EXCERPT:
- - - - -
In the previous article, we discussed regarding various
provisions of Companies Act, 2013, where valuation is required, profession of
registered valuers in India and brief of Valuation Standards issued by ICAI.
In this article, we are going to discuss regarding procedure
to be adopted or followed while performing a valuation assignment. Followings
are the seps to be taken: -
I.
Analyse
the asset to be valued and collect the necessary information
II.
Define
the Valuation Base
III.
Select
the premise of Value
IV.
Consider and apply appropriate valuation approaches and methods
V.
Arrive
at a value or a range of values
In this article, broadly, we will discuss point IV. Valuation
approaches and methods and give a brief introduction of rest.
I.
Analyse the asset to be valued and collect the necessary information: -
The first step of the valuation procedure is to analyse the
asset being valued and collect the necessary information (financial and
non-financial). This is the very much crucial steps amongst all other steps as
information analysed and collected in this step shall assist the Registered
Valuer in selecting the valuation base, premise of value and appropriate
valuation methods.
- - - - -
RECORDED INFORMATION:
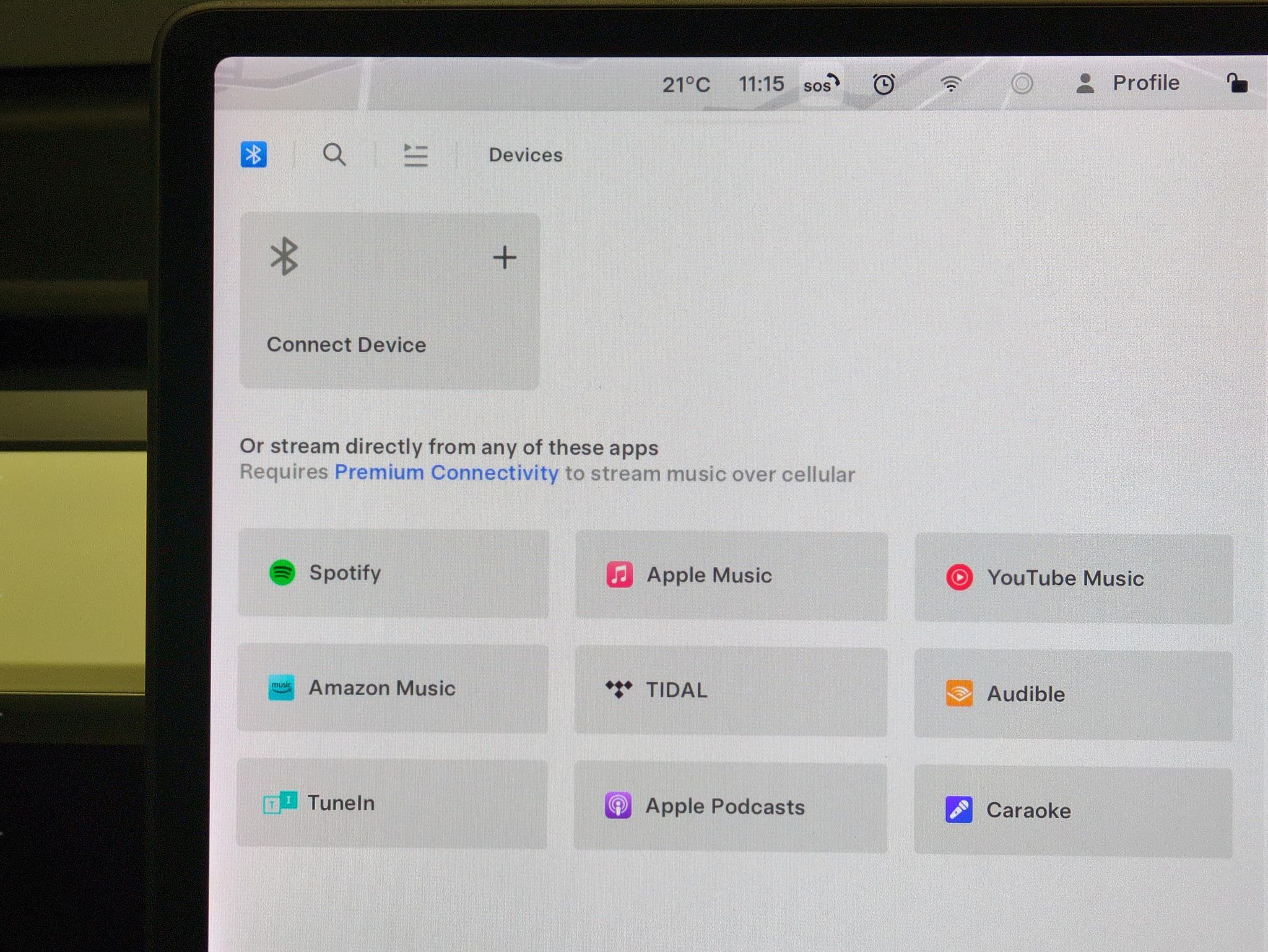Screen dimensions: 1268x952
Task: Launch the Spotify app
Action: coord(393,573)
- - - - -
THINGS TO DO:
[1] Decide whether each statement agrees with the text on valuation procedure. Answer yes or no for each, quoting the words from the text that decide it.
(a) The article mainly discusses the step of defining the valuation base.
(b) The information collected in the first step is both financial and non-financial.
(c) The previous article gave a brief of the Valuation Standards issued by ICAI.
[2] Rewrite more briefly the paragraph of the text on valuation procedure that begins "The first step of the valuation procedure", keeping its main facts.
Answer using only the text on valuation procedure.

THE ANSWERS:
[1]
(a) No: "broadly, we will discuss point IV. Valuation approaches and methods"
(b) Yes: "collect the necessary information (financial and non-financial)"
(c) Yes: "brief of Valuation Standards issued by ICAI"

[2] The first step is to analyze the asset being valued and collect financial and non-financial information. It is the most crucial step because this information helps the Registered Valuer select the valuation base, the premise of value, and appropriate valuation methods.